After all that news, the old idea that the universe is a visibly periodic 3-manifold is considered a long shot. WMAP didn't see any obvious periodicity, even though Weeks et al were optimistic based on its first year of data. But I was told by a cosmologist that periodicity should still be taken seriously as an alternative cosmological model, if possibly as a devil's advocate. A theory is incomplete science if it is both hard to prove, and if every alternative is laughed out of the room. In arguing for inflation, cosmologists would also like to have something to argue against. In the opinion of the cosmologist that I talked to some years ago, the model of a 3-manifold with a fundamental group, developed by Weeks et al, is as good at that as any proposal.
José makes the important point that, in testing whether the universe has a visible fundamental group, you wouldn't necessarily look for direct periodicity represented by non-contractible geodesics. Instead, you could use harmonic analysis, using a suitable available Laplace operator, and this is what used by Luminet, Weeks, Riazuelo, Lehoucq and Uzan. I also that I have not heard of any direct use of homotopy of paths in astronomy, but actually the direct geometry of geodesics does sometimes play an important role. For instance, look closely at this photograph of galaxy cluster Abell 1689. You can see that there is a strong gravitational lens just left of the center, between the telescope and the dimmer, slivered galaxies. Maye no analysis of the cosmic microwave background would be geometry-only, but geometry would modify the apparent texture of the background, and I think that that is part of the argument from the data that the visible universe is approximately flat. Who is to say whether a hypothetical periodicity would be seen with geodesics, harmonic expansion, or in some other way.

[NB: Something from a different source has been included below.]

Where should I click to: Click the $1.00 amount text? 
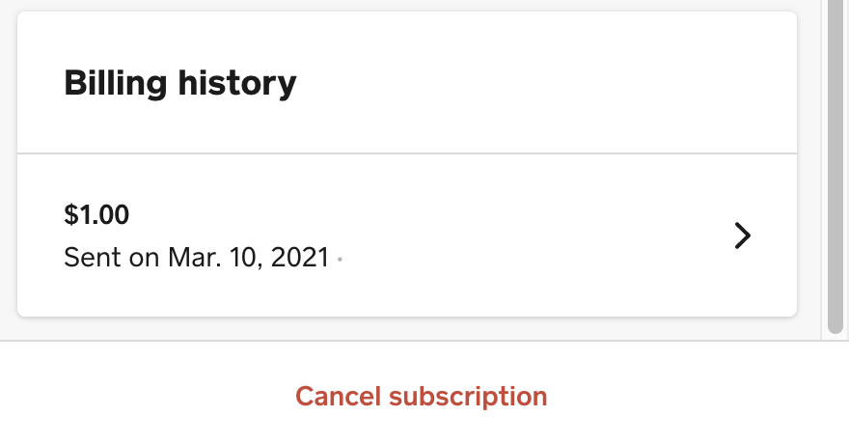[96, 214]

Part of Gromov's point seems fair. I think it is true that you can always expand the scale of proposed periodicity to say that you haven't yet seen it, or that the data only just starts to show it. Before they saw anisotropy with COBE, that kept getting pushed back too. The deeper problem is that the 3-manifold topology of the universe does not address as many issues in cosmology, either theoretical or experimental, as inflation theory does.